Provided records:
[Start of section]

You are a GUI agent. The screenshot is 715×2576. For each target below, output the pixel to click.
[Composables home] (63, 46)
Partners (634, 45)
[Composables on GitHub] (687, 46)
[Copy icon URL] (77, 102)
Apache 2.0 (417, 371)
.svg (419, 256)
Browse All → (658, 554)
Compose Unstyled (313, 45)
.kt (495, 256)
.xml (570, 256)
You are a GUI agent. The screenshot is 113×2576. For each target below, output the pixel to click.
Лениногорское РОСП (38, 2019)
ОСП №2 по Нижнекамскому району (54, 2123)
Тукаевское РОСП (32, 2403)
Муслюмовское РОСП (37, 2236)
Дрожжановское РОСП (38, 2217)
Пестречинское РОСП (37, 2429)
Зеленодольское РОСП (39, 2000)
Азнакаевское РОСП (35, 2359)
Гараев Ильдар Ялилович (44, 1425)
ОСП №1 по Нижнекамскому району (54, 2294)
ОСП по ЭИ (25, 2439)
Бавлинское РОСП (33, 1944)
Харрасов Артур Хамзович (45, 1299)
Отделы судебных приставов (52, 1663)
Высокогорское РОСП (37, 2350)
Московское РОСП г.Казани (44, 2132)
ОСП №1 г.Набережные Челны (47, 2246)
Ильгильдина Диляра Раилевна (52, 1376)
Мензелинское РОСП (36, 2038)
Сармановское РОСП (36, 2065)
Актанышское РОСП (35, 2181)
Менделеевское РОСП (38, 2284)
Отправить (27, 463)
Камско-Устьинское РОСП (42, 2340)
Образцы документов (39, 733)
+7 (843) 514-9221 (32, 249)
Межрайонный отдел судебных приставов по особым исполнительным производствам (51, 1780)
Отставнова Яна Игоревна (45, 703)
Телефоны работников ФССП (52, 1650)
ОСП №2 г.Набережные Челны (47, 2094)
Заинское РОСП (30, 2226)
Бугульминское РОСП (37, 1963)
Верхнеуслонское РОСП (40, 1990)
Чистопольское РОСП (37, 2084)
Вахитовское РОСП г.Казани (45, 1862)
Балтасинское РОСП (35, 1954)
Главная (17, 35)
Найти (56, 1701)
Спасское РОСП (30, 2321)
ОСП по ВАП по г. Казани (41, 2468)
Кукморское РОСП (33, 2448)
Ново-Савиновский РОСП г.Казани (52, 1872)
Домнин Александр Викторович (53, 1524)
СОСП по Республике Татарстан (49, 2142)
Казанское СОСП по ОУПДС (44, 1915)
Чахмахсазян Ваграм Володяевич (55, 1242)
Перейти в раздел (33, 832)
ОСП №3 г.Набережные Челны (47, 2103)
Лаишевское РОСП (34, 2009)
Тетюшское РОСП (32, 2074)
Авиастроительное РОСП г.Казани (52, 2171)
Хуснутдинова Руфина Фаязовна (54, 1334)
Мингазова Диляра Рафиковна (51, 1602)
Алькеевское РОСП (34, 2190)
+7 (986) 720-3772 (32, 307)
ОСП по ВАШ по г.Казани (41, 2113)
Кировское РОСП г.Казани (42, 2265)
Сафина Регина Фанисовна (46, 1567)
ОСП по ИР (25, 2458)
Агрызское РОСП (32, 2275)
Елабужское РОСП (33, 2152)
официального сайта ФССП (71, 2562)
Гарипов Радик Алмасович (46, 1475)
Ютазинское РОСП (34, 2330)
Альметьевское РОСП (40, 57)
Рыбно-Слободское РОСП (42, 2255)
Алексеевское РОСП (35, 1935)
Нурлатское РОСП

[End of section]

Aim of the exercise: Repeat the entries exactly, all of them.

Finished task:
You are a GUI agent. The screenshot is 715×2576. For each target below, output the pixel to click.
[Composables home] (63, 46)
Partners (634, 45)
[Composables on GitHub] (687, 46)
[Copy icon URL] (77, 102)
Apache 2.0 (417, 371)
.svg (419, 256)
Browse All → (658, 554)
Compose Unstyled (313, 45)
.kt (495, 256)
.xml (570, 256)
You are a GUI agent. The screenshot is 113×2576. For each target below, output the pixel to click.
Лениногорское РОСП (38, 2019)
ОСП №2 по Нижнекамскому району (54, 2123)
Тукаевское РОСП (32, 2403)
Муслюмовское РОСП (37, 2236)
Дрожжановское РОСП (38, 2217)
Пестречинское РОСП (37, 2429)
Зеленодольское РОСП (39, 2000)
Азнакаевское РОСП (35, 2359)
Гараев Ильдар Ялилович (44, 1425)
ОСП №1 по Нижнекамскому району (54, 2294)
ОСП по ЭИ (25, 2439)
Бавлинское РОСП (33, 1944)
Харрасов Артур Хамзович (45, 1299)
Отделы судебных приставов (52, 1663)
Высокогорское РОСП (37, 2350)
Московское РОСП г.Казани (44, 2132)
ОСП №1 г.Набережные Челны (47, 2246)
Ильгильдина Диляра Раилевна (52, 1376)
Мензелинское РОСП (36, 2038)
Сармановское РОСП (36, 2065)
Актанышское РОСП (35, 2181)
Менделеевское РОСП (38, 2284)
Отправить (27, 463)
Камско-Устьинское РОСП (42, 2340)
Образцы документов (39, 733)
+7 (843) 514-9221 (32, 249)
Межрайонный отдел судебных приставов по особым исполнительным производствам (51, 1780)
Отставнова Яна Игоревна (45, 703)
Телефоны работников ФССП (52, 1650)
ОСП №2 г.Набережные Челны (47, 2094)
Заинское РОСП (30, 2226)
Бугульминское РОСП (37, 1963)
Верхнеуслонское РОСП (40, 1990)
Чистопольское РОСП (37, 2084)
Вахитовское РОСП г.Казани (45, 1862)
Балтасинское РОСП (35, 1954)
Главная (17, 35)
Найти (56, 1701)
Спасское РОСП (30, 2321)
ОСП по ВАП по г. Казани (41, 2468)
Кукморское РОСП (33, 2448)
Ново-Савиновский РОСП г.Казани (52, 1872)
Домнин Александр Викторович (53, 1524)
СОСП по Республике Татарстан (49, 2142)
Казанское СОСП по ОУПДС (44, 1915)
Чахмахсазян Ваграм Володяевич (55, 1242)
Перейти в раздел (33, 832)
ОСП №3 г.Набережные Челны (47, 2103)
Лаишевское РОСП (34, 2009)
Тетюшское РОСП (32, 2074)
Авиастроительное РОСП г.Казани (52, 2171)
Хуснутдинова Руфина Фаязовна (54, 1334)
Мингазова Диляра Рафиковна (51, 1602)
Алькеевское РОСП (34, 2190)
+7 (986) 720-3772 (32, 307)
ОСП по ВАШ по г.Казани (41, 2113)
Кировское РОСП г.Казани (42, 2265)
Сафина Регина Фанисовна (46, 1567)
ОСП по ИР (25, 2458)
Агрызское РОСП (32, 2275)
Елабужское РОСП (33, 2152)
официального сайта ФССП (71, 2562)
Гарипов Радик Алмасович (46, 1475)
Ютазинское РОСП (34, 2330)
Альметьевское РОСП (40, 57)
Рыбно-Слободское РОСП (42, 2255)
Алексеевское РОСП (35, 1935)
Нурлатское РОСП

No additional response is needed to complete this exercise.